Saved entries
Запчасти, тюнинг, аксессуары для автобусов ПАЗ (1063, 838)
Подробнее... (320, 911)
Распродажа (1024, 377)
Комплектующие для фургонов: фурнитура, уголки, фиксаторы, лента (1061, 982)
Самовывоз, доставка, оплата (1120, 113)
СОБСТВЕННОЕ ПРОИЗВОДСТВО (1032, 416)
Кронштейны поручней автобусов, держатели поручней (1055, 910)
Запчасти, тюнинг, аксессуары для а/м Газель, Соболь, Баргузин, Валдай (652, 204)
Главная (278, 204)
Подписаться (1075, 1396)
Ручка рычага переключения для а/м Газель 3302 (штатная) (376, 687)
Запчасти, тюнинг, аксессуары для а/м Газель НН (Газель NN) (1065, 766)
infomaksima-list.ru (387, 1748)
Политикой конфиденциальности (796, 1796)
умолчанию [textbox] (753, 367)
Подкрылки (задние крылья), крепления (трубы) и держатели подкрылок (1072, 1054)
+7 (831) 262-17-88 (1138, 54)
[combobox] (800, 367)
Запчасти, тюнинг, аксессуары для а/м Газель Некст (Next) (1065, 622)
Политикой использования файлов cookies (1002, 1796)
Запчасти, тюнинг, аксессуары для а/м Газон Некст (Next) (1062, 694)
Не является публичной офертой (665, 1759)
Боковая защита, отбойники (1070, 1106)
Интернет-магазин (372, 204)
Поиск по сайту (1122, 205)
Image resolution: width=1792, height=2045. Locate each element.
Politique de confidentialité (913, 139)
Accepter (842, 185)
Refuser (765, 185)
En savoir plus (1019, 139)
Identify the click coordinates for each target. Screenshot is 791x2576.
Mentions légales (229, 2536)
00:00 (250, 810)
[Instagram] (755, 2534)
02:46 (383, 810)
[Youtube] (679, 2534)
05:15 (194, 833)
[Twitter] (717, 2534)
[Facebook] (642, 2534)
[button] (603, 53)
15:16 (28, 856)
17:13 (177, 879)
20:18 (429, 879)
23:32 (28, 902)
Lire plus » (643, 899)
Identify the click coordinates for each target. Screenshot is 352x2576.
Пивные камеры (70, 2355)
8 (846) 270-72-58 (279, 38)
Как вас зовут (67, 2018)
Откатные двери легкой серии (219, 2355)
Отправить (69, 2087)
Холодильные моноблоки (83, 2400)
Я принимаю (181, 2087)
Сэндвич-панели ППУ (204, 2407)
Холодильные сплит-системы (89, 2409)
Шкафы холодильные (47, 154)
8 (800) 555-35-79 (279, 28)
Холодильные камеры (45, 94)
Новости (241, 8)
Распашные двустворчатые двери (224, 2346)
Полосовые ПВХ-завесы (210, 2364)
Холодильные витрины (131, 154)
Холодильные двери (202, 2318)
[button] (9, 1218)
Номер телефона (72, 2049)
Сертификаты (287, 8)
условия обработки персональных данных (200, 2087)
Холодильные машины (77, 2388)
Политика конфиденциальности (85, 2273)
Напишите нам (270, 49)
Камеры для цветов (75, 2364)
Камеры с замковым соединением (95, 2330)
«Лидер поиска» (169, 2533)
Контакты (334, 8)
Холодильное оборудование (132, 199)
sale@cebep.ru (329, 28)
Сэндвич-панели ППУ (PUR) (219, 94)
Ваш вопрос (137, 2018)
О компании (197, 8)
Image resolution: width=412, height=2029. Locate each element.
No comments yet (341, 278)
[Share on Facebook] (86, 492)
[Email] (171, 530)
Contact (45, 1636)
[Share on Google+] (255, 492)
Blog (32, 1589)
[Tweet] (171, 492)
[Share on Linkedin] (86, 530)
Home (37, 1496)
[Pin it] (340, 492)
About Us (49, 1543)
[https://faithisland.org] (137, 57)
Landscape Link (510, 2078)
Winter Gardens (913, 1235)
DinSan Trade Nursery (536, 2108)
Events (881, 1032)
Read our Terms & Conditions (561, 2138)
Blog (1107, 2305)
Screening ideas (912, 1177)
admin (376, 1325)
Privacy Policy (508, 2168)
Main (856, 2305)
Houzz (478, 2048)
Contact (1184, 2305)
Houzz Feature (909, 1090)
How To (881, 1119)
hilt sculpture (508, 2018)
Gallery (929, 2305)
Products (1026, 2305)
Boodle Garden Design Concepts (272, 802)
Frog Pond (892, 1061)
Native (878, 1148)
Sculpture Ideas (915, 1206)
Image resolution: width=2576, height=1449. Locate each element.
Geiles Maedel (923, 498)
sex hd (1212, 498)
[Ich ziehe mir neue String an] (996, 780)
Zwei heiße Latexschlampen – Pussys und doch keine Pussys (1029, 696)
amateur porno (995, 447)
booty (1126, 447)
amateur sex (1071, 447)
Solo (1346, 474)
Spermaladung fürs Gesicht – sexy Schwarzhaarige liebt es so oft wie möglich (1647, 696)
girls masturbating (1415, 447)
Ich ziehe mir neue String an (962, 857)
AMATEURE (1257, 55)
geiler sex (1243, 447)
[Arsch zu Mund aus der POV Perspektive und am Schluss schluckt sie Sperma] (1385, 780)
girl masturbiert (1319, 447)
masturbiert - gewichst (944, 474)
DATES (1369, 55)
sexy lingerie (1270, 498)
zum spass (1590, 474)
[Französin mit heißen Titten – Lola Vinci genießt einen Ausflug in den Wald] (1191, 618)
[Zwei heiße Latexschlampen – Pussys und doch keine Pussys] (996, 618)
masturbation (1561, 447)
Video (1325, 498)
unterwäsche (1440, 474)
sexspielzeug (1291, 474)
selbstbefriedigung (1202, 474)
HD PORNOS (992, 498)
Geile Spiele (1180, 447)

Task to carry out = Once you have read the data above, print all of it again exactly.

Solution below =
Запчасти, тюнинг, аксессуары для автобусов ПАЗ (1063, 838)
Подробнее... (320, 911)
Распродажа (1024, 377)
Комплектующие для фургонов: фурнитура, уголки, фиксаторы, лента (1061, 982)
Самовывоз, доставка, оплата (1120, 113)
СОБСТВЕННОЕ ПРОИЗВОДСТВО (1032, 416)
Кронштейны поручней автобусов, держатели поручней (1055, 910)
Запчасти, тюнинг, аксессуары для а/м Газель, Соболь, Баргузин, Валдай (652, 204)
Главная (278, 204)
Подписаться (1075, 1396)
Ручка рычага переключения для а/м Газель 3302 (штатная) (376, 687)
Запчасти, тюнинг, аксессуары для а/м Газель НН (Газель NN) (1065, 766)
infomaksima-list.ru (387, 1748)
Политикой конфиденциальности (796, 1796)
умолчанию [textbox] (753, 367)
Подкрылки (задние крылья), крепления (трубы) и держатели подкрылок (1072, 1054)
+7 (831) 262-17-88 (1138, 54)
[combobox] (800, 367)
Запчасти, тюнинг, аксессуары для а/м Газель Некст (Next) (1065, 622)
Политикой использования файлов cookies (1002, 1796)
Запчасти, тюнинг, аксессуары для а/м Газон Некст (Next) (1062, 694)
Не является публичной офертой (665, 1759)
Боковая защита, отбойники (1070, 1106)
Интернет-магазин (372, 204)
Поиск по сайту (1122, 205)
Image resolution: width=1792, height=2045. Locate each element.
Politique de confidentialité (913, 139)
Accepter (842, 185)
Refuser (765, 185)
En savoir plus (1019, 139)
Identify the click coordinates for each target. Screenshot is 791x2576.
Mentions légales (229, 2536)
00:00 (250, 810)
[Instagram] (755, 2534)
02:46 (383, 810)
[Youtube] (679, 2534)
05:15 (194, 833)
[Twitter] (717, 2534)
[Facebook] (642, 2534)
[button] (603, 53)
15:16 (28, 856)
17:13 (177, 879)
20:18 (429, 879)
23:32 (28, 902)
Lire plus » (643, 899)
Identify the click coordinates for each target. Screenshot is 352x2576.
Пивные камеры (70, 2355)
8 (846) 270-72-58 (279, 38)
Как вас зовут (67, 2018)
Откатные двери легкой серии (219, 2355)
Отправить (69, 2087)
Холодильные моноблоки (83, 2400)
Я принимаю (181, 2087)
Сэндвич-панели ППУ (204, 2407)
Холодильные сплит-системы (89, 2409)
Шкафы холодильные (47, 154)
8 (800) 555-35-79 (279, 28)
Холодильные камеры (45, 94)
Новости (241, 8)
Распашные двустворчатые двери (224, 2346)
Полосовые ПВХ-завесы (210, 2364)
Холодильные витрины (131, 154)
Холодильные двери (202, 2318)
[button] (9, 1218)
Номер телефона (72, 2049)
Сертификаты (287, 8)
условия обработки персональных данных (200, 2087)
Холодильные машины (77, 2388)
Политика конфиденциальности (85, 2273)
Напишите нам (270, 49)
Камеры для цветов (75, 2364)
Камеры с замковым соединением (95, 2330)
«Лидер поиска» (169, 2533)
Контакты (334, 8)
Холодильное оборудование (132, 199)
sale@cebep.ru (329, 28)
Сэндвич-панели ППУ (PUR) (219, 94)
Ваш вопрос (137, 2018)
О компании (197, 8)
Image resolution: width=412, height=2029. Locate each element.
No comments yet (341, 278)
[Share on Facebook] (86, 492)
[Email] (171, 530)
Contact (45, 1636)
[Share on Google+] (255, 492)
Blog (32, 1589)
[Tweet] (171, 492)
[Share on Linkedin] (86, 530)
Home (37, 1496)
[Pin it] (340, 492)
About Us (49, 1543)
[https://faithisland.org] (137, 57)
Landscape Link (510, 2078)
Winter Gardens (913, 1235)
DinSan Trade Nursery (536, 2108)
Events (881, 1032)
Read our Terms & Conditions (561, 2138)
Blog (1107, 2305)
Screening ideas (912, 1177)
admin (376, 1325)
Privacy Policy (508, 2168)
Main (856, 2305)
Houzz (478, 2048)
Contact (1184, 2305)
Houzz Feature (909, 1090)
How To (881, 1119)
hilt sculpture (508, 2018)
Gallery (929, 2305)
Products (1026, 2305)
Boodle Garden Design Concepts (272, 802)
Frog Pond (892, 1061)
Native (878, 1148)
Sculpture Ideas (915, 1206)
Image resolution: width=2576, height=1449. Locate each element.
Geiles Maedel (923, 498)
sex hd (1212, 498)
[Ich ziehe mir neue String an] (996, 780)
Zwei heiße Latexschlampen – Pussys und doch keine Pussys (1029, 696)
amateur porno (995, 447)
booty (1126, 447)
amateur sex (1071, 447)
Solo (1346, 474)
Spermaladung fürs Gesicht – sexy Schwarzhaarige liebt es so oft wie möglich (1647, 696)
girls masturbating (1415, 447)
Ich ziehe mir neue String an (962, 857)
AMATEURE (1257, 55)
geiler sex (1243, 447)
[Arsch zu Mund aus der POV Perspektive und am Schluss schluckt sie Sperma] (1385, 780)
girl masturbiert (1319, 447)
masturbiert - gewichst (944, 474)
DATES (1369, 55)
sexy lingerie (1270, 498)
zum spass (1590, 474)
[Französin mit heißen Titten – Lola Vinci genießt einen Ausflug in den Wald] (1191, 618)
[Zwei heiße Latexschlampen – Pussys und doch keine Pussys] (996, 618)
masturbation (1561, 447)
Video (1325, 498)
unterwäsche (1440, 474)
sexspielzeug (1291, 474)
selbstbefriedigung (1202, 474)
HD PORNOS (992, 498)
Geile Spiele (1180, 447)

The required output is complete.